だが、神父は最後に含みのあることを言った。
彼がその言葉に違和感を感じていると、
「さっきも言ったけど、君は世界の救世主だ。だから、君は生命の樹からの祝福を受けることができるんだよ」
神父がその違和感の解答として、彼が生命の樹から祝福を受けられると話した。
神父の説明によると、彼は世界の救世主であることから、本来新たに生まれる生命以外に祝福を授けない生命の樹から特別に祝福を受けることができるそうだ。
この生命の樹からの祝福を受けると、魂を集めた時と同じように全ての能力を引き上がる。
それも永続的にだ。
そして、生命の樹からの祝福は魂を捧げれば捧げるほど強くなっていくのに加え、魂を集めた場合と比較してもその強化倍率はさほど変わらない。
この情報だけでも生命の樹に魂を捧げるだけのメリットがあることが分かるのだが、神父は追い打ちをかけるように新たな情報を彼に伝える。

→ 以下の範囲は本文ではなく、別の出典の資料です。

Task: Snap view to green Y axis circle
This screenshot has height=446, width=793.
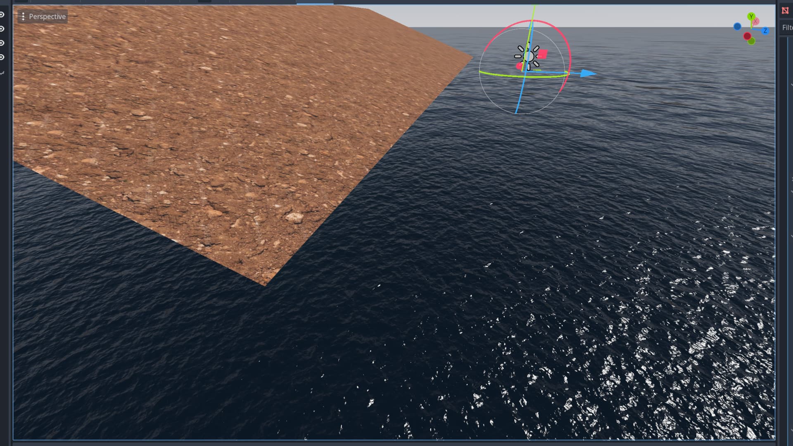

「それに、魂を集めたとしても一回死んだら集めた魂はこの世界に解き放たれてしまうしね。そうなったら全ての努力が無駄になってしまうけど、生命の樹の祝福は何回死んだとしてもその効力は消えないよ。だから、普通に生命の樹に魂を捧げた方がお得だね」
神父は彼に魂をいくら集めたとしても途中で死んでしまった場合、その魂は世界に解き放たれてしまい、再び魂を最初から集め直さなければならないことを話した。
どうやら、一度死んでしまった場合、集めた魂は魂魄解放を使わなくても勝手に解き放たれてしまうようだ。
そして、魂が解き放たれてしまうと、神父の言う通りせっかく魂を集めて自分のことを強化しても水の泡となってしまう。
そのため、彼は魂を集めたらしっかり生命の樹に捧げることにしたのだった。